Place each electrode subdermally two to three millimeters into the head, but not deep enough to penetrate the skull, and then poke the electrode out of the skin, exposing the tip. For single channel recording, place the active electrode above the skull at the midline as far caudal as the ear canal. Place the reference electrode behind the ear where the stimulus will be delivered, and place the ground electrode behind the contralateral ear in the neck.

Now check the electrode impedance. Ensure that the overall electrode impedance does not exceed five kilo ohms. Also, maintain the interelectrode impedance below three kilos ohms.

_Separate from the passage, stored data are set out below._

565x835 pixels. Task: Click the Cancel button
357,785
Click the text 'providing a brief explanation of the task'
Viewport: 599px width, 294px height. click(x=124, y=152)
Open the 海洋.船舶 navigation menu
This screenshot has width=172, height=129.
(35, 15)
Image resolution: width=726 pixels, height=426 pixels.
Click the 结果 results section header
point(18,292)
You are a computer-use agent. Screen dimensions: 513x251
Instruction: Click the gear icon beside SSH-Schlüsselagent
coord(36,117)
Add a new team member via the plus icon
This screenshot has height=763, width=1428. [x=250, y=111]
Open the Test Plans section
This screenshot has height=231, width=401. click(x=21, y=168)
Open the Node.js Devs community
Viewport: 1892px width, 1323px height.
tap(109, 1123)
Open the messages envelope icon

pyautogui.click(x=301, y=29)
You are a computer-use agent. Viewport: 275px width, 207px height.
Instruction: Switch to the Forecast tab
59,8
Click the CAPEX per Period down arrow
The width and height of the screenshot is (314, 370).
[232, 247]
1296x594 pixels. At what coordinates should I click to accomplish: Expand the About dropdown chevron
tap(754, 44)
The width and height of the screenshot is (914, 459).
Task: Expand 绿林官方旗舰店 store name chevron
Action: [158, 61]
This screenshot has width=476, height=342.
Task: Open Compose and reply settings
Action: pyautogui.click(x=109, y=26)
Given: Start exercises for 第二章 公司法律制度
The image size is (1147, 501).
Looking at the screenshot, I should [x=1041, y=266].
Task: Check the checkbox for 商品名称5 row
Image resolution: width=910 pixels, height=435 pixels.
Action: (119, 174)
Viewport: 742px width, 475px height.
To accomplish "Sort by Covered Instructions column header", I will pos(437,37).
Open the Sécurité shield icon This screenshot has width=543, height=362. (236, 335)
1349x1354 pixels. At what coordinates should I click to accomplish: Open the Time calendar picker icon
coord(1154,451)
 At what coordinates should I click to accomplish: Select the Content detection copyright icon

For ABR recording, depending on acquisition hardware and software, be sure to calibrate the correct sound levels across stimulus frequencies used. Now move the sound transducer apparatus toward the active ear of the animal and place it in a shallow depth of two millimeters in the ear canal. Finally, check on the animal during testing.

If the results look abnormal or absent, reposition the sound transducer in the ear canal. First, open the software to acquire ABR recordings. Set the artifact rejection upper and lower limits to approximately 25 microvolts, such that animal, movement, or noise during a sweep will exclude that sweep from the analysis.

Collect at least 1024 sweeps to obtain a grand averaged response which can be done in two recordings of 512 sweeps each. This ensures that the response is stimulus evoked and repeatable. In amplifier settings of the software, set the gain to 100, 000, the low pass filter to 3, 000 Hertz, and the high pass filter to 100 Hertz.

Set the stimulus presentation rate between 10 and 20 stimuli per second, and the time duration of the click stimulus to 100 microseconds. Next, set the sampling rate to 40 kilohertz, 25 microseconds for the best resolution data and set the stimulus polarization to alternating. If recording 512 sweeps, combine two separate tests to create a 1, 024 sweep average, and continue recording at lower and lower intensities until the evoked potential can no longer be identified.

Lower the stimulus intensity by steps of five decibel sound pressure level to find the lowest stimulus intensity that elicits an evoked response. Define ABR threshold as the lowest stimulus intensity that elicits a detectable evoked response. After euthanizing and decapitating the animal and the experiment by cleaning the heating pad, rectal probe, and silver chloride electrodes with 70%isopropyl alcohol wipes, make sure all acquired traces have been saved.

This figure represents the click ABR. Wave I peak latency increased by approximately 0.3 milliseconds for each 20 decibel decrease in stimulus intensity. Wave I also presented the largest peak amplitude and the lowest peak latency variability of all wave form peaks.

The graph shows the tone burst evoked ABR. The best response was seen at 1, 000 Hertz. The figure demonstrates that if body temperature is not maintained, latency intensity functions of the ABR are highly variable and often inaccurate.

The figure shows that ABRs recorded from hatchlings less than three hours old, labeled as P1, have peak latencies significantly prolonged and peak amplitudes reduced compared to older hatchlings, labeled as P2.The figure compares 75 decibels sound pressure level click traces in the same animal with different reference electrode placements. Wave II peak amplitude for the mastoid placement occurred one millisecond after the wave II peak for the neck placement. This time difference likely reflects the sites of ABR neural generation relative to the electrode placement.

The responses between the two ears were similar with minor changes in peak amplitudes likely due to earphone positioning. The latency of the left and right ear being equivalent supports the equally healthy function of both ears and brain stem hemispheres in the hatchling chicken. Correct sound transducer placement can distinguish between good and no results.

The chicken ABR should be robust with a good signal-to-noise ratio. All the questions addressed by ABR studies in other avian species can be applied to the chicken. Also, molecular physiology research in embryonic chicken can incorporate this in vivo methodology.